# Thread: wave partial differential eqn

1. ## wave partial differential eqn

Can someone help me solve this: the vibrating string partial differential equation if an external force per unit mass proportional to displacement acts on the string.

So I have uxx - ku = (1/a^2)utt

How do I solve this? I've only seen it without external forces (here Pauls Online Notes : Differential Equations - Vibrating String). I've just started studying PDE's.

2. Originally Posted by PvtBillPilgrim
Can someone help me solve this: the vibrating string partial differential equation if an external force per unit mass proportional to displacement acts on the string.

So I have uxx - ku = (1/a^2)utt

How do I solve this? I've only seen it without external forces (here Pauls Online Notes : Differential Equations - Vibrating String). I've just started studying PDE's.

Do you have boundary and initial conditions to go with this PDE?

3. Originally Posted by danny arrigo
Do you have boundary and initial conditions to go with this PDE?
That's what I was wondering.

I assume that the vibrating string has fixed endpoints.

$\displaystyle u(0,t) = u(L,t) = 0$

But you need some initial conditions as well to determine all arbitrary constants.

4. Originally Posted by Rincewind
That's what I was wondering.

I assume that the vibrating string has fixed endpoints.

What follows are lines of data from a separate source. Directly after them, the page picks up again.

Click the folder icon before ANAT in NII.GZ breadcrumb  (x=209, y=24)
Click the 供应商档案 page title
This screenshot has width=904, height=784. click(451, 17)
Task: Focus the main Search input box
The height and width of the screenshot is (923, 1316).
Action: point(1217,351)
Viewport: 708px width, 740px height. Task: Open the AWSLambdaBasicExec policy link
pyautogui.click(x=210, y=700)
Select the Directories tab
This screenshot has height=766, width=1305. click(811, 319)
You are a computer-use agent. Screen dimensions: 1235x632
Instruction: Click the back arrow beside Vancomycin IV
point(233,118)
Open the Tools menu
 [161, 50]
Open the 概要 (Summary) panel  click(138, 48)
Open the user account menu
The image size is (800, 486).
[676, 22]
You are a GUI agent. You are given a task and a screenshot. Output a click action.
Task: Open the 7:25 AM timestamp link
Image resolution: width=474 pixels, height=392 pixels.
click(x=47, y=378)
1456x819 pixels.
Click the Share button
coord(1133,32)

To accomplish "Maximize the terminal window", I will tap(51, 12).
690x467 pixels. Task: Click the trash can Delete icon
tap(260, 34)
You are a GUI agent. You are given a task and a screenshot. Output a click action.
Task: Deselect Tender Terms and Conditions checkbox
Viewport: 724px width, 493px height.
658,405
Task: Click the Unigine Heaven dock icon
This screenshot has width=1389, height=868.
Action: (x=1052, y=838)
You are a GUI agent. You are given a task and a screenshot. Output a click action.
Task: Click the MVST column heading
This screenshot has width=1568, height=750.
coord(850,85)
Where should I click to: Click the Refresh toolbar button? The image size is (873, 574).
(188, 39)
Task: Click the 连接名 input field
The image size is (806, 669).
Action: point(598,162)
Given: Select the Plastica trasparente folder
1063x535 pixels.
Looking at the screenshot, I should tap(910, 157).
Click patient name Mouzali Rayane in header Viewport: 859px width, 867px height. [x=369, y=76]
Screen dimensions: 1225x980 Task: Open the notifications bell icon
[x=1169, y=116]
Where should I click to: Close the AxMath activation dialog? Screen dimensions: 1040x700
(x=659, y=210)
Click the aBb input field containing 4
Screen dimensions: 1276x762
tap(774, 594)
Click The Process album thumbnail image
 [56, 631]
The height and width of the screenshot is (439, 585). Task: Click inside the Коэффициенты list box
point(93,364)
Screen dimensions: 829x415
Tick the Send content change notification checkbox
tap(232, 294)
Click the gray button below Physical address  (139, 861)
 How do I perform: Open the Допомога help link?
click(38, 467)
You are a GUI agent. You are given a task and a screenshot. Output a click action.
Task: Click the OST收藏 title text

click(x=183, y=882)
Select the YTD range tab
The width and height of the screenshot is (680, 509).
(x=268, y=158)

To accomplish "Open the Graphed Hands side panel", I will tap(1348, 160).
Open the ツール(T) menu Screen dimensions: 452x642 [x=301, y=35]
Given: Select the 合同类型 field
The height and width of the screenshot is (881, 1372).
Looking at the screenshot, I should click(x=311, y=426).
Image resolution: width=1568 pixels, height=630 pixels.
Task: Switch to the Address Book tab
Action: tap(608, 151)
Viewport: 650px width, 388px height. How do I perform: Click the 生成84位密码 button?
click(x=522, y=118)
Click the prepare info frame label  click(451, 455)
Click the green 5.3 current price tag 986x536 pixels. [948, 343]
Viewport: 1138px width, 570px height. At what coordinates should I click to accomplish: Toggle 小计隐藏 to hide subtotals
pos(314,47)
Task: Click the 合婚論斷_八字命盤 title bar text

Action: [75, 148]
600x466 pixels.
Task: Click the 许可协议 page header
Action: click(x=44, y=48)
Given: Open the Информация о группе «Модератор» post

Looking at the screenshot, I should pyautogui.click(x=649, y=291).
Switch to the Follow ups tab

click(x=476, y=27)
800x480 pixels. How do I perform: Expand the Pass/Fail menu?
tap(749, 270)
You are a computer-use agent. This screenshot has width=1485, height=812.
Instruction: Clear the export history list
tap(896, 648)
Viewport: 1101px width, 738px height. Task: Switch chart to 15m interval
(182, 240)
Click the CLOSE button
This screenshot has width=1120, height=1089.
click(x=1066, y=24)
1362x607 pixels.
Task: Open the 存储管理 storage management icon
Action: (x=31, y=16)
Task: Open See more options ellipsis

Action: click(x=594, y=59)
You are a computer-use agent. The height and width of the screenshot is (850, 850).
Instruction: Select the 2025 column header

$\displaystyle u(0,t) = u(L,t) = 0$

But you need some initial conditions as well to determine all arbitrary constants.
It could also have a free endpoint where $\displaystyle u_x(0,t) =0,\;\; \text{or}\;\;\;u_x(L,t) = 0$.

5. Originally Posted by danny arrigo
It could also have a free endpoint where $\displaystyle u_x(0,t) =0,\;\; \text{or}\;\;\;u_x(L,t) = 0$.
Yup. Anything is possible. I wonder if PvtBillPilgrim will clarify.

6. Originally Posted by Rincewind
That's what I was wondering.

I assume that the vibrating string has fixed endpoints.

$\displaystyle u(0,t) = u(L,t) = 0$

But you need some initial conditions as well to determine all arbitrary constants.
I want these conditions.
Basically, u(x,0)=f(x)
du/dt(x,0)=g(x) where this is a partial derivative
u(0,t)=0=u(L,t)
How does the -ku play into the final solution? It's solved in the website I gave in the original post, but with no external forces.

7. Originally Posted by PvtBillPilgrim
I want these conditions.
Basically, u(x,0)=f(x)
du/dt(x,0)=g(x) where this is a partial derivative
u(0,t)=0=u(L,t)
How does the -ku play into the final solution? It's solved in the website I gave in the original post, but with no external forces.
Use the usual separation of variables $\displaystyle u = T(t) X(x)$ so your equation separates

$\displaystyle \frac{T''}{a^2 T} = \frac{X'' - k X}{X} = c$

From the second

$\displaystyle X'' - k X = c X$ or $\displaystyle X'' + \omega^2 X = 0$ so $\displaystyle c = - k - \omega^2$. I'm thinking you can take it from here.